§ Short problem 1:
Answer these questions about the Delaware court order:
(a) What item did officers see the defendant throw directly in front of him?
(b) On what date did the defendant enter his guilty plea?
(c) What did the defendant tell the officers he had been doing?

§ Passage provided:
Superior Court of Delaware
Oct 10, 2024
ID 2211005272 (Del. Super. Ct. Oct. 10, 2024)

Opinion

ID 2211005272 2207003702

10-10-2024

STATE OF DELAWARE, v. ALVIN WILLIAMS, Defendant.


Submitted October 31, 2023

ORDER DENYING POSTCONVICTION RELIEF

Honorable Kathleen M. Vavala, Judge

On October 31, 2023, the defendant moved this Court for postconviction relief from his May 30, 2023 conviction for Possession of a Firearm by a Person Prohibited. Defendant argues he is entitled to postconviction relief because his defense counsel was ineffective. After considering the matter, this Court finds Defendant's Motion lacks merit and must be DENIED.

See Docket Item ("D.I.") 7.

D.I. 12.

BACKGROUND

On November 12, 2022, New Castle County Police responded to a report of a person with a gun outside 2 Hawksbury Court in Newark, Delaware. The person was reported to be near a Toyota Prius and pointing the gun at another car. Police arrived to find Alvin Williams ("Defendant") exiting the Toyota Prius with his hands in the air-and begging officers not to shoot. Officers then observed Defendant throw an item directly in front of him, later identified as a silver Kimber handgun in a brown holster. Defendant advised the officers the firearm was registered to his girlfriend, with whom he had been involved in a domestic incident. At the time, Defendant was prohibited from having contact with the girlfriend by a Family Court No Contact Order. Defendant told the officers he had been drinking. Witnesses at the scene stated Defendant had been aiming the gun at another vehicle and its driver.

The State indicted Defendant on two counts of Aggravated Menacing, Possession of a Firearm During the Commission of a Felony ("PFDCF"), Possession of a Firearm by a Person Prohibited ("PFBPP"), Possession of a Firearm While Under the Influence, and Noncompliance with the Conditions of Bond.

D.I. 2.

At Final Case Review, held May 30, 2023, Defendant entered a guilty plea to a single charge of PFBPP. In exchange for the guilty plea, the State dismissed the remaining charges.

D.I. 7 (ID No. 23-01-0076).

Id.

Defendant was immediately sentenced to 15 years at Level V, suspended after a 3-year minimum mandatory sentence, for 12 months at Level III probation, with conditions, including that he forfeit the firearm and ammunition seized. Defendant did not take a direct appeal.

Id. See also D.I. 8 (June 7, 2023 ASOP Sentencing Order)

On August 3, 2023, Defendant wrote this Court asking for an "appeal... to get a lesser sentence ... [b]ecause I feel that my Public defender did not get me the best plea possible in this case .. . also there was no ammunition to this firearm ... [s]o there was no danger to myself or anyone else in this case." By Order dated September 13,2023, this Court denied Defendant's motion for reduction of sentence under Rule 35 on the bases: the sentence was imposed under a negotiated Plea Agreement [and] this Court addressed Defendant personally and determined [he] understood both the nature of the charge and that a minimum mandatory sentence would be imposed." This Court noted: "[H]e alleges his attorney did not get him 'the best plea possible.' This is not an appeal."

§ Data:
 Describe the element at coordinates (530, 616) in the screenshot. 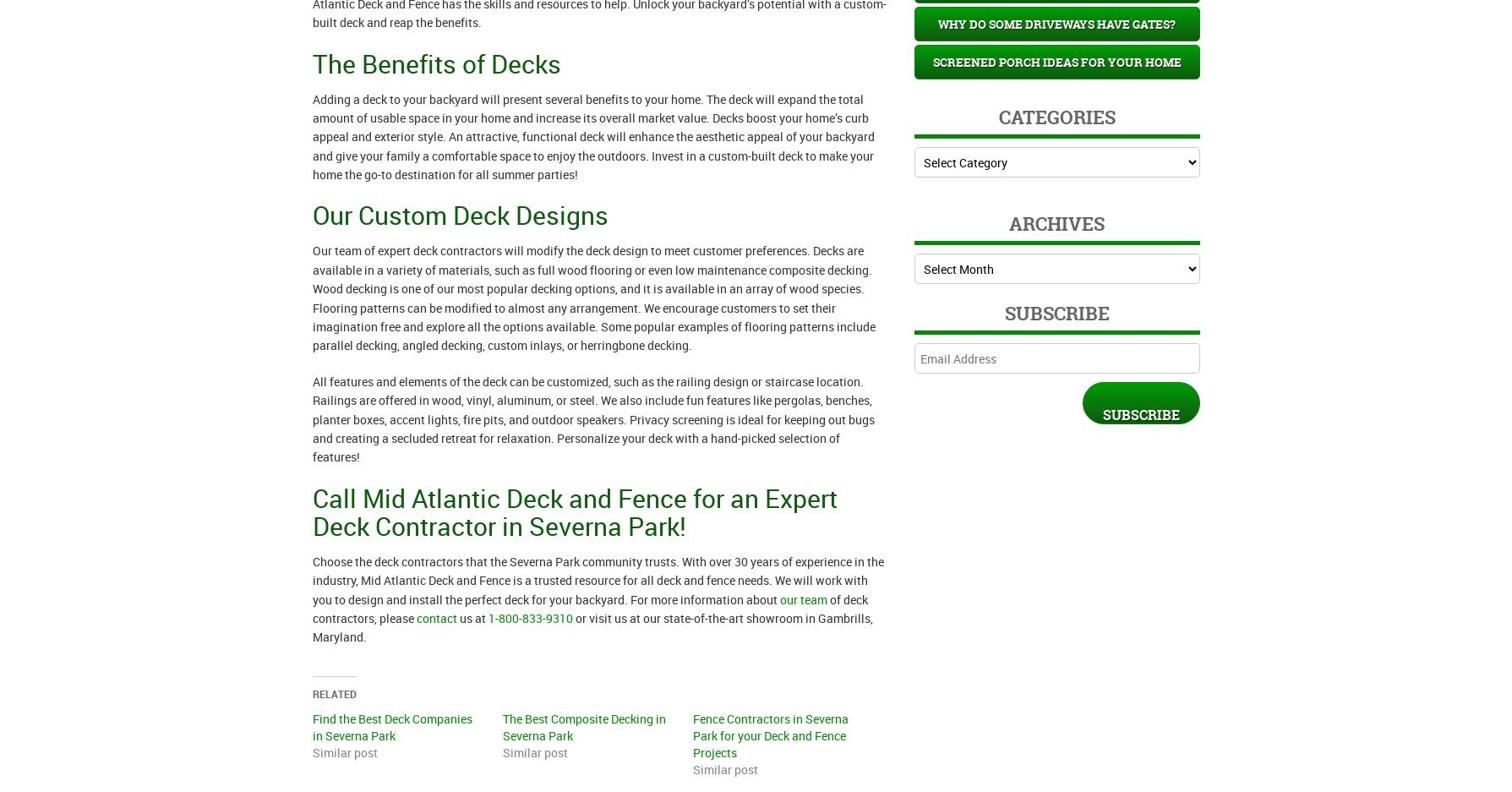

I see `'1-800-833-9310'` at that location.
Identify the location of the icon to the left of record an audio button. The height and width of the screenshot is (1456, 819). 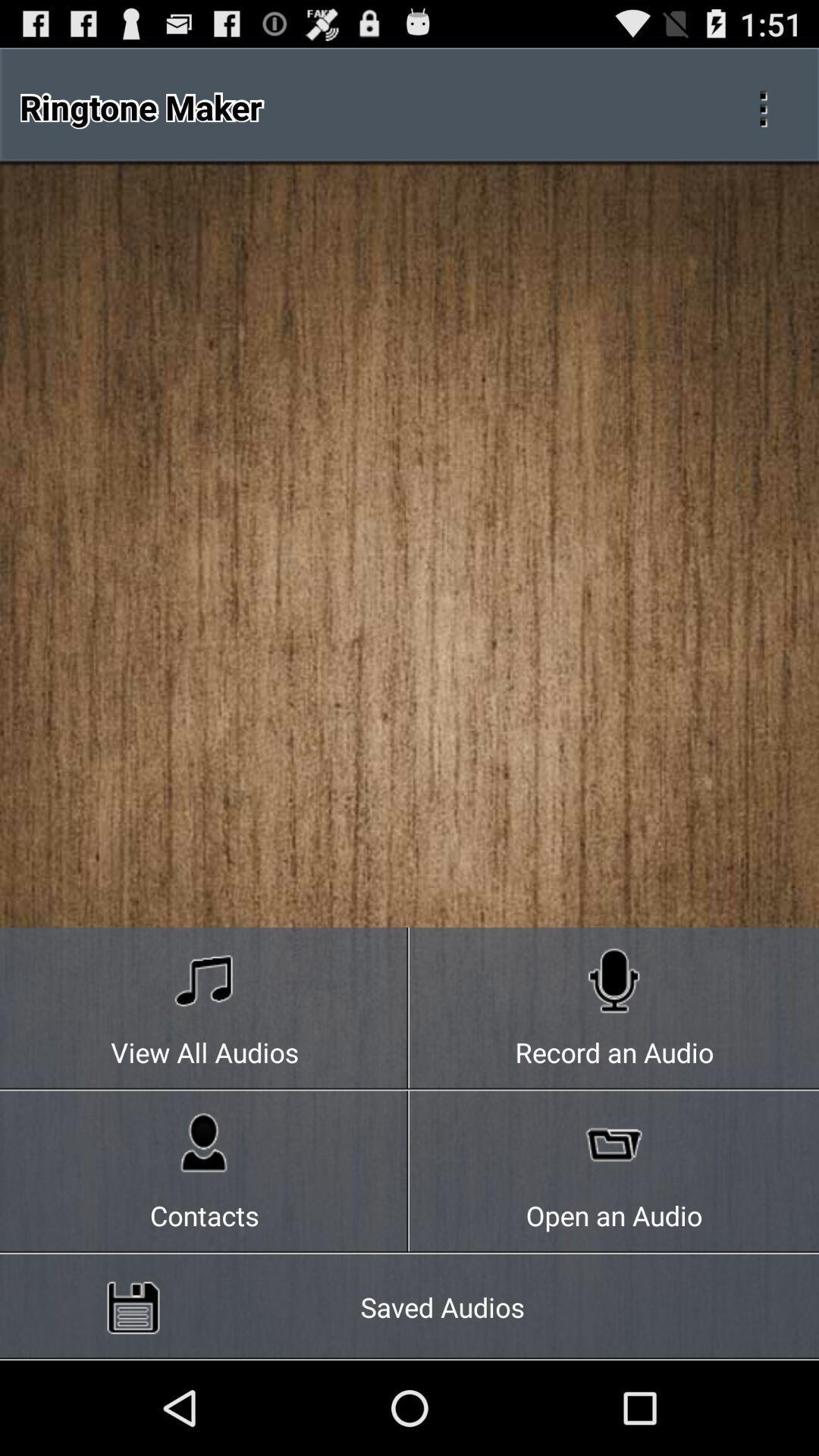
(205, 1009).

--

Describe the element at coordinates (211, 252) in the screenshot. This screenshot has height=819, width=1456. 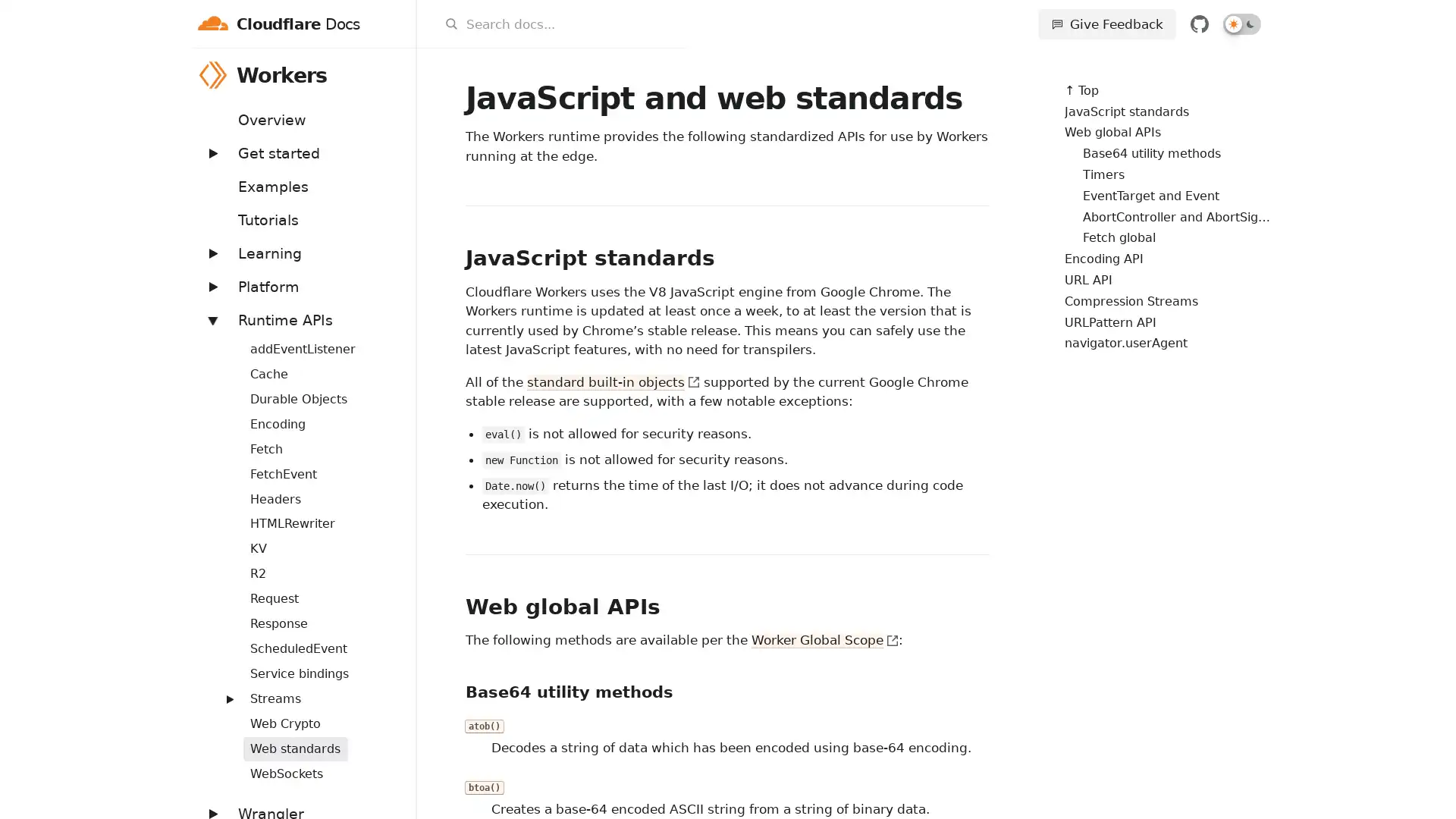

* * *

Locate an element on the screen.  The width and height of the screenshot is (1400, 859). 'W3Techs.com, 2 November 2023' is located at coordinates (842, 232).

§ Short problem 2:
From the listing, reproduce everything from the line containing "Describe the element at coordinates (530, 616)" down to the line containing "(205, 1009).", without the pictures.

§ Right answer 1:
(a) A silver Kimber handgun in a brown holster.
(b) May 30, 2023.
(c) Drinking.

§ Right answer 2:
 Describe the element at coordinates (530, 616) in the screenshot. 

I see `'1-800-833-9310'` at that location.
Identify the location of the icon to the left of record an audio button. The height and width of the screenshot is (1456, 819). 
(205, 1009).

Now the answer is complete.